The Sadrist movement was behind Maliki's nomination for the premiership in 2006, but Maliki angered the party by sending government troops, backed by US forces, to crush Sadr's Mehdi Army militia in 2008.

Maliki's State of Law Alliance won 89 seats in the March 7 election, and the INA won 70 seats.

That would give a merged bloc 159 seats, just shy of the required 163-seat majority to control the Iraqi parliament.

The Kurdish Alliance, comprised of the autonomous Kurdish region's two long-dominant political parties, holds 43 seats; it has previously promised to join a coalition with the main Shia blocs.

The Iraqiyya list, led by former premier Iyad Allawi, took the most seats in the election - 91 - but could be squeezed out of the government by a State of Law-INA merger.

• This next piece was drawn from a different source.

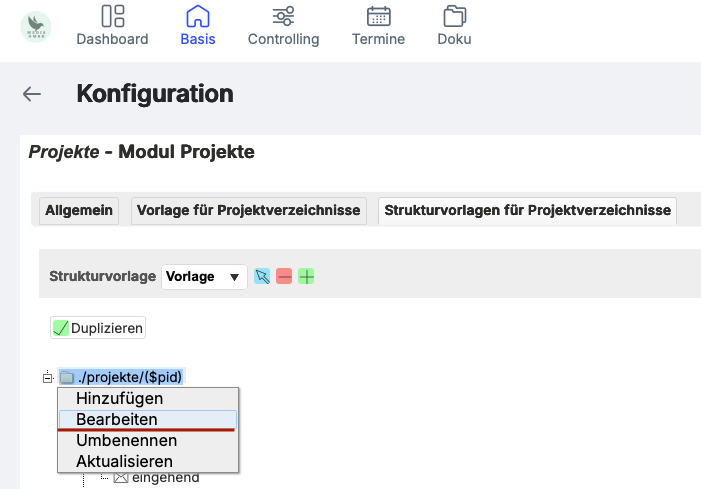
Task: Open Controlling sliders icon
Action: [x=283, y=26]
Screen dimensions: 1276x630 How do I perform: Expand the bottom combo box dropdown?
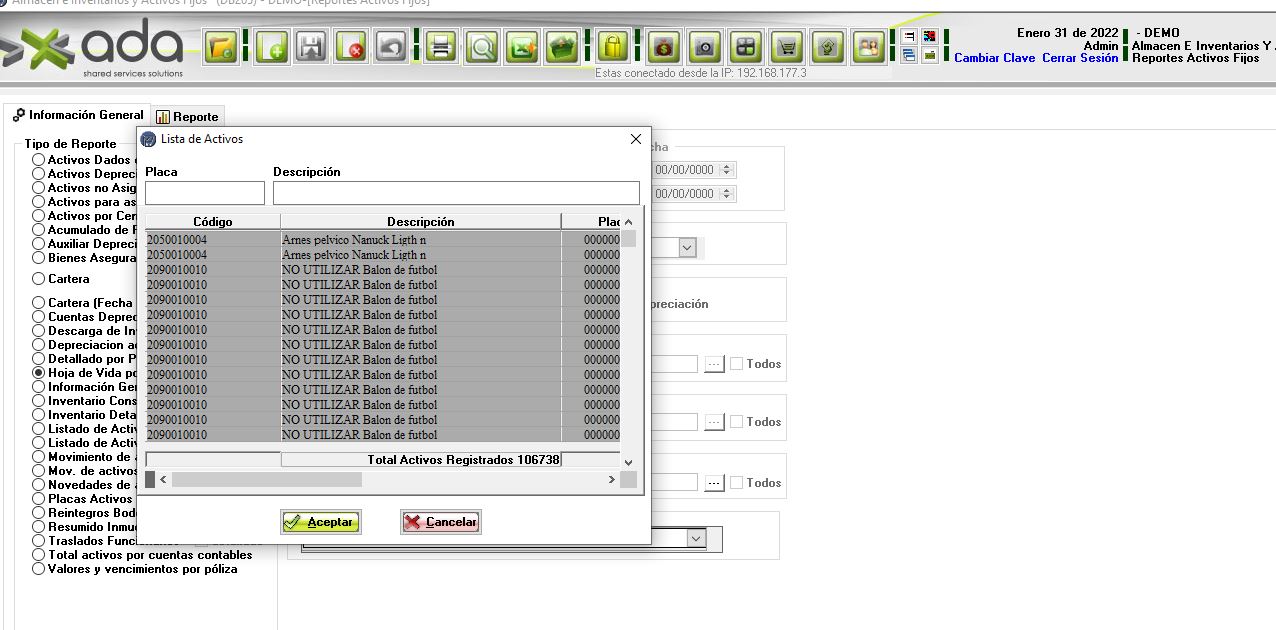(x=696, y=538)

Dhafir al-Ani, a senior member of the Iraqiyya bloc, told Al Jazeera: "It [the merger] is a blow to the will of the majority of Iraqi people, who voted for Iraqiyya. The new Shia merger, which is backed by Iran, would pull Iraq back to sectarianism."

Allawi has warned Maliki against excluding his party from government and last month suggested such a move could result in a return to the sectarian bloodshed that killed tens of thousands of people in 2006 and 2007. 

Constitutional dispute

Tuesday's announcement could escalate the debate over the Iraqi constitution's declarationthat "the biggest parliamentary bloc is entitled to form the government".

That provision was initially interpreted to mean that the coalition with the most seats after the election would have the first opportunity to form a government.

But Iraq's supreme court ruled on March 28 that the "biggest parliamentary bloc" could be one formed after the polls.

Iraqiyya insists that the court's decision is illegitimate and politically motivated.

State of Law and Iraqiyya could both see their representation change slightly in coming days: Iraq's Independent High Electoral Commission is recounting votes in Baghdad, which accounts for 70 seats in the 325-seat parliament.

But the recount is unlikely to mean significant changes; indeed, Maliki said last week that the recount will not change the balance of power in parliament.